Hindus Seek Detachment. Have Plants and Animals Already Found It?

Here in suburbia, next to a glassy corporate office, sits a Hindu temple, its ornate façade surrounded by parking lots. Curious, I pulled in one day, removed my shoes at the temple door and walked into a large open space. Instead of chairs or benches I found a room of marble, white and gold, with altars placed throughout. Worshippers strolled from one garlanded deity to the next, circling them several times or standing before them with hands in prayer, eyes closed, heads lowered.

hindu temple inside (blogs.bootsnall.com

(blogs.bootnall.com)

Along the walls was a frieze of passages from the Bhagavad Gita, the dialogue between the god Krishna and a warrior about to enter battle, Arjuna. I walked beneath Krishna’s words about detachment:

He who hates no creature, who is friendly and compassionate to all, who is free from attachment, balanced in pleasure and pain, and forgiving…is dear to Me.

He by whom the world is not agitated and who cannot be agitated by the world, who is freed from joy, envy, fear, and anxiety, is dear to Me.

He who neither rejoices, nor hates, nor grieves, nor desires, renouncing good and evil, full of devotion, is dear to Me.

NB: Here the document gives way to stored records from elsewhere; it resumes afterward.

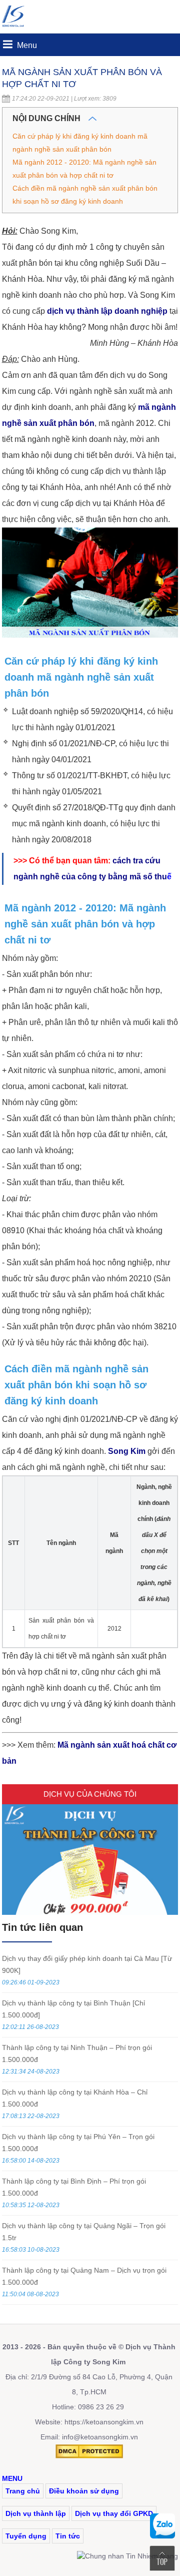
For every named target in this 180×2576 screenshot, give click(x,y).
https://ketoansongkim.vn (104, 2422)
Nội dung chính (47, 118)
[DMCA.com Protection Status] (89, 2456)
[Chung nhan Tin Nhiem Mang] (127, 2556)
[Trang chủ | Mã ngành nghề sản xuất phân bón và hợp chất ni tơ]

He who is the same to foe and friend, and also in honor and dishonor, who is the same in cold and heat and in pleasure and pain, who is free from attachment, to whom censure and praise are equal, who is silent, content with anything, homeless, steady-minded, full of devotion—that man is dear to Me.

I left the temple soothed by the place and by the words, by the invocation of a calm that does not take sides or react or pursue.

In my yard at home, I wondered whether nature sends us the same message about steadfastness that Krishna proclaims. Can we find in other living things a model of that centeredness that rises above dualities?

(ivillage.com)

(ivillage.com)

I’m not sure. The backyard is usually a calm place, but the creatures there are rarely without their “attachments.” Birds search constantly for food and for each other. The trees and bushes and grass, though not outwardly agitated, are hardly “content with anything.” They wilt in drought and burst with life in Spring. All the familiar and lovely animals and greenery are different in good circumstances and bad. What would Krishna say?

He might observe that plants and animals follow their biology with no distracting superstructure of ambitions, expectations, or judgments. He would probably say that, except for humans and some animals, other living things may fight and may even kill, but they don’t hate; they may shy from danger but are not riven by anxiety; they may react differently to cold and heat but only at a physical level.

So perhaps in the backyard I am looking at an imperfect but good lesson in how beings can do the work of staying alive and yet remain undistracted and unconfused. Can a person find a model of detachment in other living things? Partly, yes.